- [WHAT THE TASK ASKS]: For every record beneath this instruction, give an exact repetition, omitting images.

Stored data
■ ■ ■ ■
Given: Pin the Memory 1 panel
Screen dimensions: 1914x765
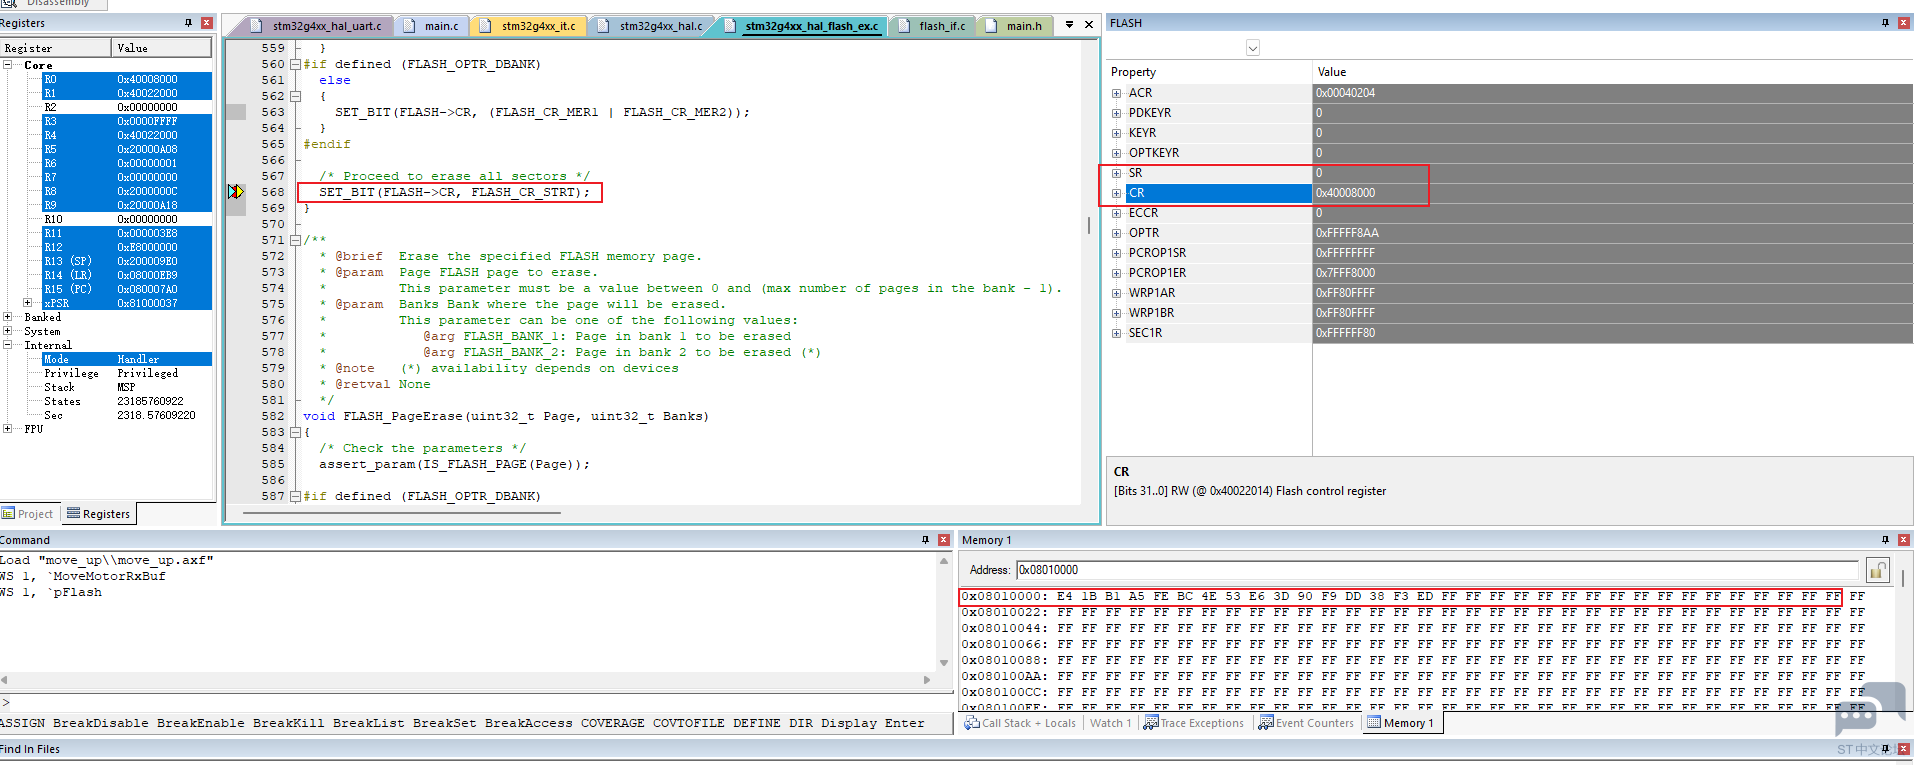Looking at the screenshot, I should (1885, 540).
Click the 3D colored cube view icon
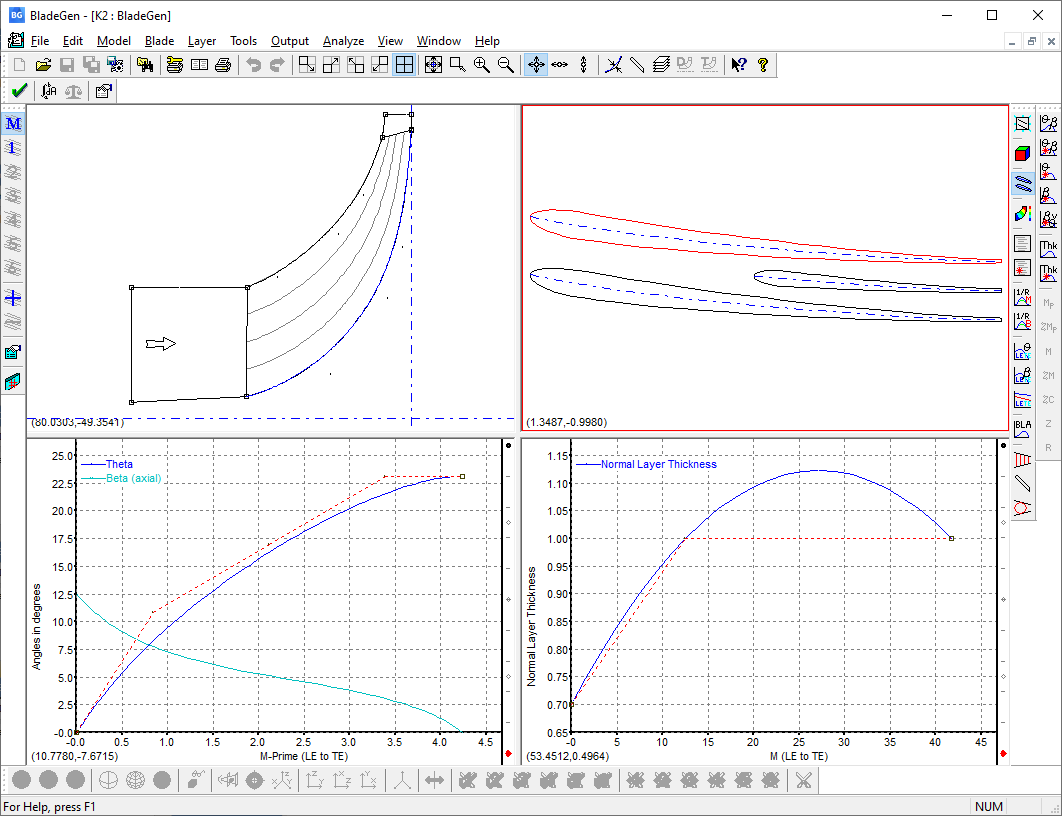Viewport: 1062px width, 816px height. [x=1022, y=153]
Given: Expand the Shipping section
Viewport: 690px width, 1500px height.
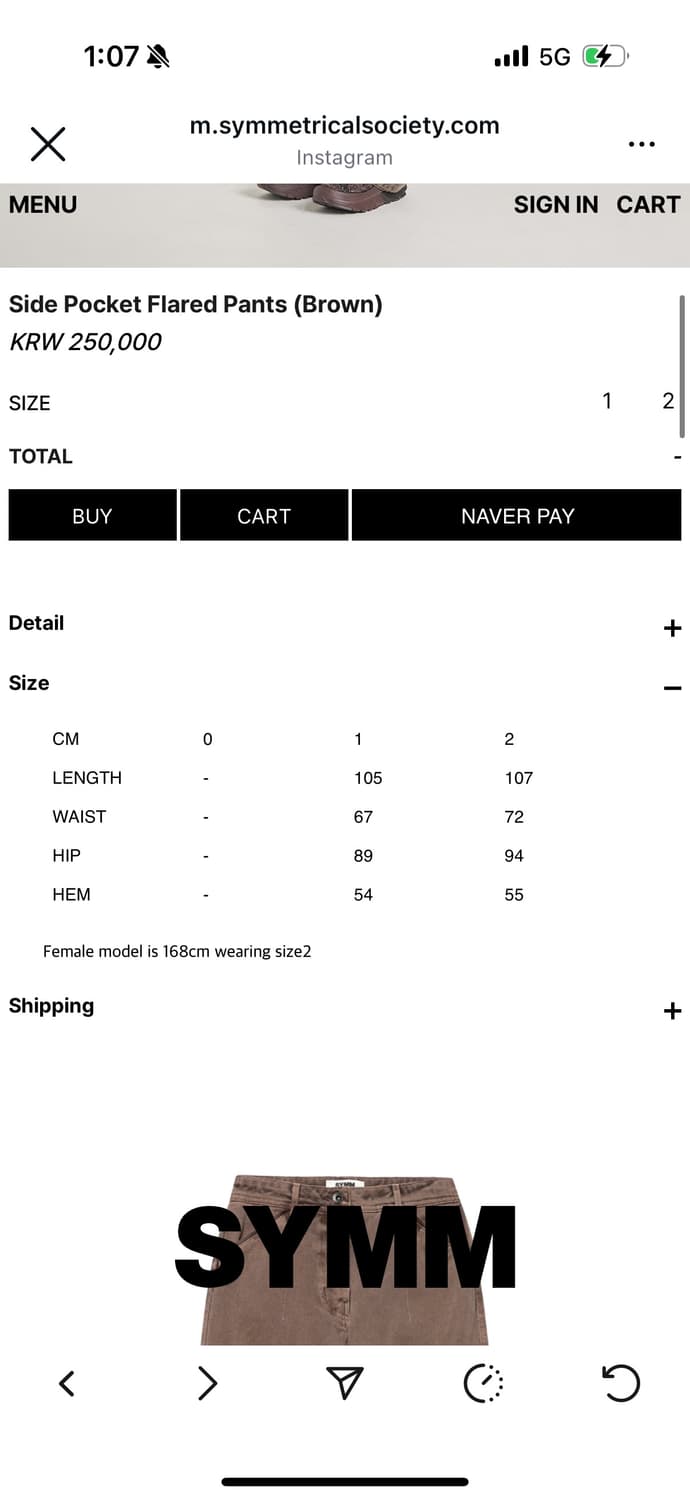Looking at the screenshot, I should click(672, 1011).
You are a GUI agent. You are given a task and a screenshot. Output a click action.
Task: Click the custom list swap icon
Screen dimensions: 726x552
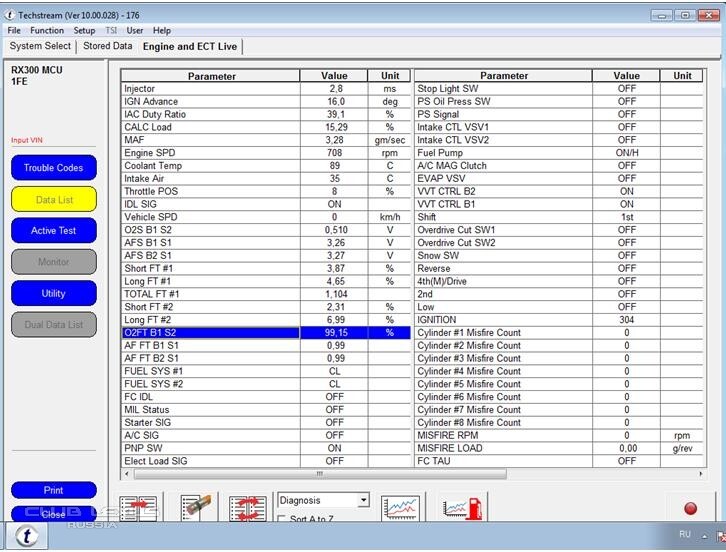pos(247,508)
■ ■ ■ ■
- [SOLUTION FOR THIS PROBLEM]:
Given: Pin the Memory 1 panel
Screen dimensions: 1914x765
Looking at the screenshot, I should (1885, 540).
Click the 3D colored cube view icon
Viewport: 1062px width, 816px height. [x=1022, y=153]
Given: Expand the Shipping section
Viewport: 690px width, 1500px height.
Looking at the screenshot, I should click(672, 1011).
You are a GUI agent. You are given a task and a screenshot. Output a click action.
Task: Click the custom list swap icon
Screen dimensions: 726x552
pos(247,508)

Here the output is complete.